‘We should not create a new crisis, a fiscal one this time, by trying to deal with the current one. The measures being taken are part of the existing fiscal framework. There are different views among the member states, but the right balance must be achieved,’ Pierrakakis said after the Eurogroup meeting, responding to a question from ERT about activating the escape clause.

Valdis Dombrovskis, the EU Commissioner for Economy and Productivity, said that ‘for the escape clause to be activated, the condition is that there is a severe economic recession’ and stressed that ‘we are not there at the moment. There is a slowdown but there is no economic recession’.

Pierrakakis also acknowledged that ‘it is clear that the crisis seems to be lasting longer than initially expected. We are not in the best-case scenario and we need to closely monitor developments, especially in terms of the impact on supply chains’.

Dombrovskis said discussions were focused on proposals the Commission is expected to present in the coming days.
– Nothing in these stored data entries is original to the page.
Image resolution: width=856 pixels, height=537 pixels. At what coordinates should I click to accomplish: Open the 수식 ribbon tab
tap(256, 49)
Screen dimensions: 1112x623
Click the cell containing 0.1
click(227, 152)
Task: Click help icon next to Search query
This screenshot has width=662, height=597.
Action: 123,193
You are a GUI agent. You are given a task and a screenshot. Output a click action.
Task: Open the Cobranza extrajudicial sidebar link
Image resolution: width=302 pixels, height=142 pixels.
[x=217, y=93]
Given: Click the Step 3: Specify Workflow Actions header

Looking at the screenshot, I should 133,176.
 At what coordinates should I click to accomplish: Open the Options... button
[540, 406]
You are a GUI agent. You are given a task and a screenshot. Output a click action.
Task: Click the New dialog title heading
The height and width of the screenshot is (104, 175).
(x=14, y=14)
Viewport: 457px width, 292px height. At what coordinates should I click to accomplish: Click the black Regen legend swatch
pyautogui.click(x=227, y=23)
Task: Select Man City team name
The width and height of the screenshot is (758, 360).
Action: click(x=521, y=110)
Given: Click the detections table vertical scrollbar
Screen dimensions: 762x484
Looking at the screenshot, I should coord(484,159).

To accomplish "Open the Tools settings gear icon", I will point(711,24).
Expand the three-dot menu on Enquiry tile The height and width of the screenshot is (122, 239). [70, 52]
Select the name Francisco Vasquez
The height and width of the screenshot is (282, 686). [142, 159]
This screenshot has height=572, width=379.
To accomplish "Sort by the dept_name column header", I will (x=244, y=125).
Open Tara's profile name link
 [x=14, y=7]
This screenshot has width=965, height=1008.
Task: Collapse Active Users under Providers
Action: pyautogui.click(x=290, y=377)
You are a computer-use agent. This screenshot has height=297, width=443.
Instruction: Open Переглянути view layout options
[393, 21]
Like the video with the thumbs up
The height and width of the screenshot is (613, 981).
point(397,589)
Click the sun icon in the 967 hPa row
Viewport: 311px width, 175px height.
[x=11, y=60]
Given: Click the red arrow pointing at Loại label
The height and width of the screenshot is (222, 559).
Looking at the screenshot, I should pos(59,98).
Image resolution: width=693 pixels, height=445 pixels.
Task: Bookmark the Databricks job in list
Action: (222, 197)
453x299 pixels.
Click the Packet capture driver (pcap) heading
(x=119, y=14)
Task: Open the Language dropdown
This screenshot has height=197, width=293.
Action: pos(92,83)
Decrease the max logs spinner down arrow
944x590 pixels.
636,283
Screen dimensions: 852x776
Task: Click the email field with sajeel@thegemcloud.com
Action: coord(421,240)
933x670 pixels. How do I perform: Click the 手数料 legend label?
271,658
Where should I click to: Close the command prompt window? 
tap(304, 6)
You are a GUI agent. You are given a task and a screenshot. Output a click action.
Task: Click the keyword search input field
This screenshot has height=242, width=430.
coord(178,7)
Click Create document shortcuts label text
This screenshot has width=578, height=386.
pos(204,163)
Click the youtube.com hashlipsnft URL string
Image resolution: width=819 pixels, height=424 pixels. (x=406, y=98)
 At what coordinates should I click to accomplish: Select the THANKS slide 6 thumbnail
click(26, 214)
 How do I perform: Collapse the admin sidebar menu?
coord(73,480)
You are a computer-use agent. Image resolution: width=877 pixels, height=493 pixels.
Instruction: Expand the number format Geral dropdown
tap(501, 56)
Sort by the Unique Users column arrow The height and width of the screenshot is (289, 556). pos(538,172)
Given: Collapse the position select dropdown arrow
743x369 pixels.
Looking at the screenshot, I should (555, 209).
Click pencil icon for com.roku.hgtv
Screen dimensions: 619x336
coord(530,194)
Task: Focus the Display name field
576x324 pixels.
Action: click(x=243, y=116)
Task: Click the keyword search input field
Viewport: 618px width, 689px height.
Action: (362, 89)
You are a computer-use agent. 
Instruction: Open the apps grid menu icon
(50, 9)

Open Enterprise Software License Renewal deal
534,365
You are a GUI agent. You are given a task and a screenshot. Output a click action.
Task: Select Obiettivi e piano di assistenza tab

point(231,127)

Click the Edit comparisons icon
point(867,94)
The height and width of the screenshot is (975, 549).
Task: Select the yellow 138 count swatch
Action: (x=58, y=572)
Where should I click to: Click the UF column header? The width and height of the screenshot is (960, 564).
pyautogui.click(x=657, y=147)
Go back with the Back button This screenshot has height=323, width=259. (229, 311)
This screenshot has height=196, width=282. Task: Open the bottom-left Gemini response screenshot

These include:

  • reducing taxation on electricity, with the aim of easing the burden relative to fossil fuels such as oil and natural gas
  • improving the efficiency of electricity networks, in other words how energy is transported and distributed from generation units to consumers
  • updating benchmarks for free allocations and strengthening the market stability reserve in order to maintain price stability when supply and demand shift.

The new framework is based on a net expenditure indicator, meaning reduced revenues during periods of economic slowdown would not need to be offset. The indicator does not include increases in interest expenditure and also excludes the cyclical part of unemployment benefit spending.

In addition, the Commission is expected to work closely with member states on national policy interventions aimed at limiting the impact of rising energy prices.

As officials pointed out, given the limited fiscal space, any measures adopted should be temporary and strictly targeted, while avoiding any overall boost in demand for fossil fuels such as oil and natural gas. In the same context, they stressed that the new EU fiscal framework already includes flexibilities that can be used to absorb negative economic developments such as those being recorded in the current period.

According to the commissioner, consultations showed that member states had put forward different approaches, including proposals on fuel taxation. However, it became clear that, under current budget constraints, any intervention should be tightly targeted and fiscally prudent.